Discarded and soiled cigarette butts can inhibit the development of plants according to a new British study.
A study conducted by the University of Ruskin in England found that the presence of clods in the soil reduced the chances of germination of clover by 27 percent and that of stalk length by 28 percent – the BBC news portal.
In the case of grass, the previous 10, the latter was 13 percent smaller.
It is estimated that 4.5 thousand billion bullets are thrown out every year in the world, the most widespread plastic grain.
Most butts contain a biofuel, cellulose acetate fiber filter.
Researchers have found that the filter of non-absorbed cigarettes has almost the same effect on plant life as the filters used, suggesting that the damage is caused by the filter itself, without the toxins from the burning of tobacco.
As part of the research published in the latest issue of Ecotoxicology and Environmental Safety, scientists gathered samples from areas around Cambridge and found that up to 128 bits per square meter could be found.

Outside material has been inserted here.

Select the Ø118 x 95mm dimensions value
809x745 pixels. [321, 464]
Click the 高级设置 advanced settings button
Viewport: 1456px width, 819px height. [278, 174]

Dannielle Green, a biologist at the head of research, said that although the sight of discarded butts is commonplace, they are the first study to investigate how plant life is affected by the remnants of cigarettes.
“We have found that it reduces the chances of clover and grass germination, shortens the length of the stem, reduces the weight of the clover root by more than half,” the scientist said.
“The two investigated plants, the grass of the grass and the white here are important feeds, but they are common in urban parks, green areas as well.
The decomposition of the filter may take up to a decade.
The co-author of the study, Bas Boots, added that while further research is needed, we believe that damage to the chemical composition of the filter can be attributed.
“Biopharmaceuticals make the filter more flexible, they can be washed out into the soil and damage plant life at the outset,” he explained.